##### RECORDS SHOWN #####
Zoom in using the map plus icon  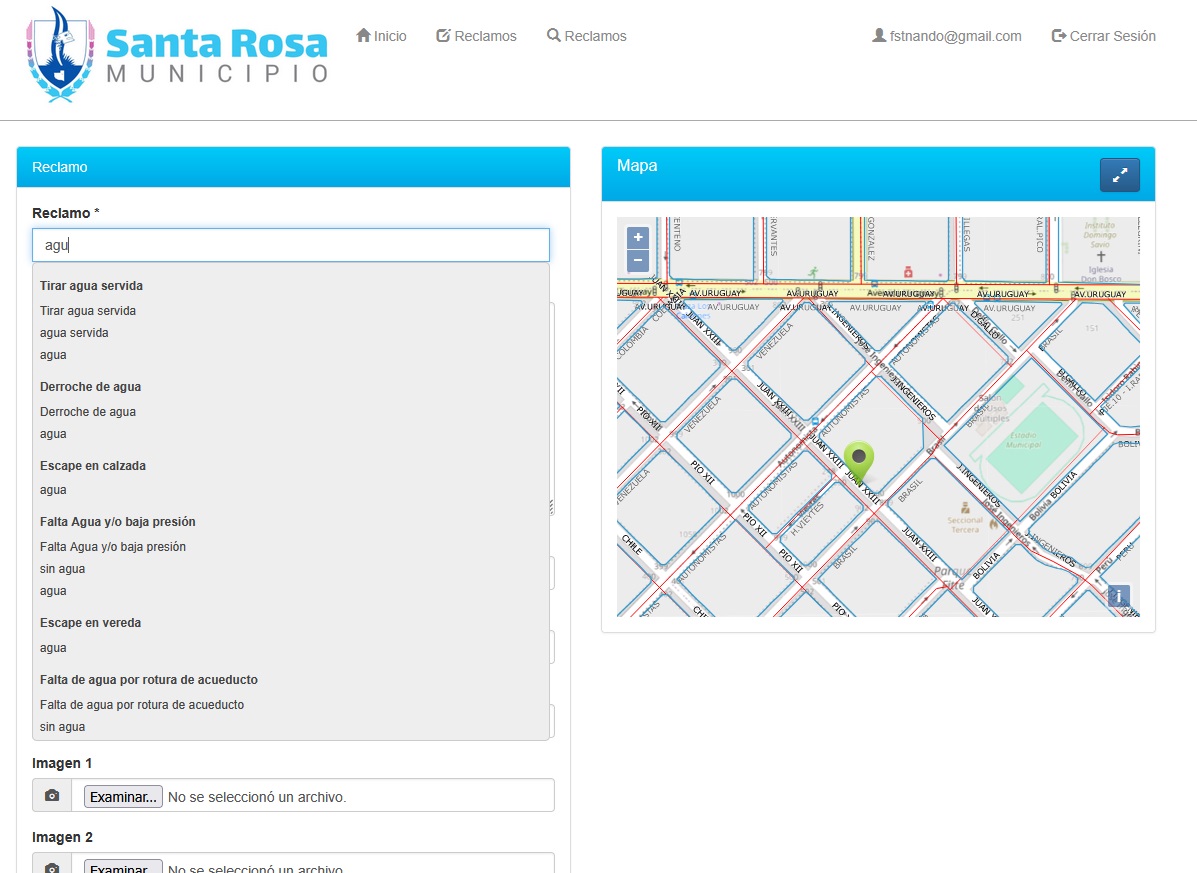636,238
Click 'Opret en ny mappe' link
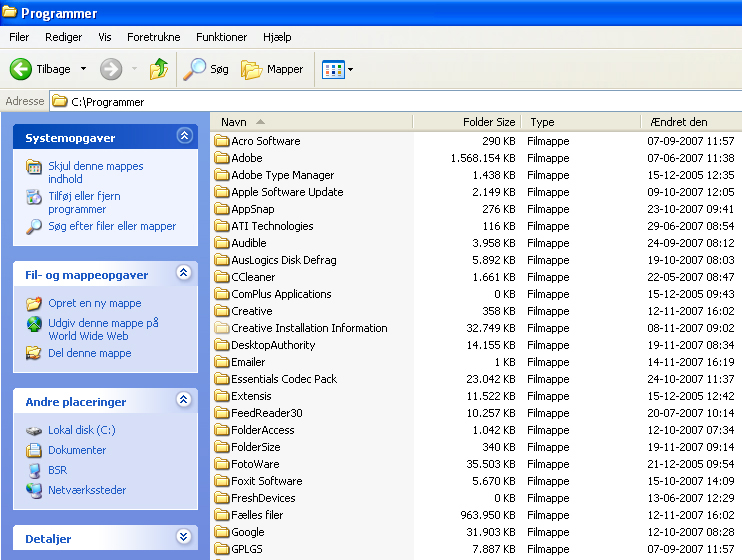This screenshot has width=742, height=560. pyautogui.click(x=95, y=303)
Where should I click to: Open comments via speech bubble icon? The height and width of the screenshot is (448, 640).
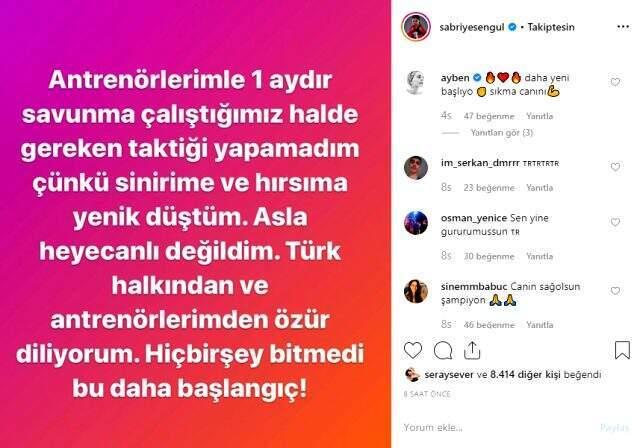(x=443, y=350)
#####
GOAL
Retype the entries exactly, from the line containing "Click 'Opret en ny mappe' link" through the last line of the entries, leaving out the pictures.

RESPONSE TO THE TASK
Click 'Opret en ny mappe' link
This screenshot has width=742, height=560. pyautogui.click(x=95, y=303)
Where should I click to: Open comments via speech bubble icon? The height and width of the screenshot is (448, 640).
(x=443, y=350)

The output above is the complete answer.